Allen, the sixth-grade daughter of Waylon and Angela Allen, won a full scholarship to the University of Kentucky.
The top two overall teams advance to the state, along with four individuals — Rose, Scott and Johnson from Rosspoint, and Brock from Wallins.
Dillon Scott won the Countdown Round. Sajnani was second.
Corey Napier, a member of the Kentucky Society of Professional Engineers Pine Mountain Chapter, said the competition is for sixth, seventh and eighth graders.

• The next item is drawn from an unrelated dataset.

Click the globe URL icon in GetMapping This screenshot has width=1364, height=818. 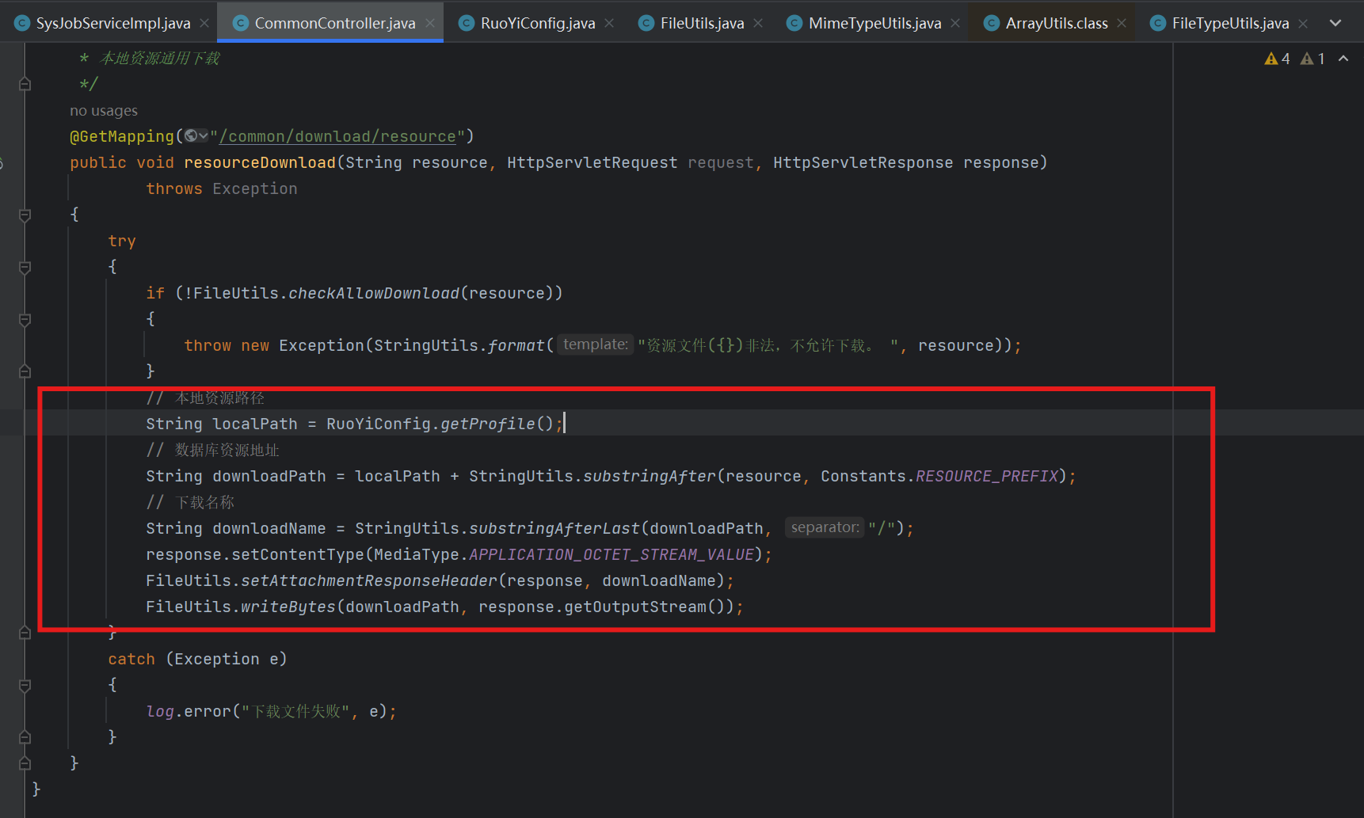(x=192, y=136)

The competition featured schools from Bell County, Harlan County, Harlan Independent and Middlesboro Independent. These included: Bell Central School Center, Black Mountain Elementary School, Cawood Elementary School, Cumberland Elementary School, Evarts Elementary School, Harlan Middle School, James A Cawood Elementary School, Right Fork School Center, Rosspoint Elementary School, Wallins Elementary School and Middlesboro Middle School.
Napier, a professional engineer for Vaughn and Melton Consulting Engineers Inc., said MATHCOUNTS is a national math enrichment, coaching and competition program that promotes middle school mathematics achievement through grassroots involvement in every U.S. state and territory.
MATHCOUNTS is one of the most successful education partnerships involving volunteers, educators and industry sponsors and students, Napier said.
The organization’s mission statement is to increase enthusiasm for and enhance achievement in middle school mathematics throughout the United States, he said. It is supported primarily by the Kentucky Society of Professional Engineers, the National Council for Teachers of Mathematics and the CAN Foundation.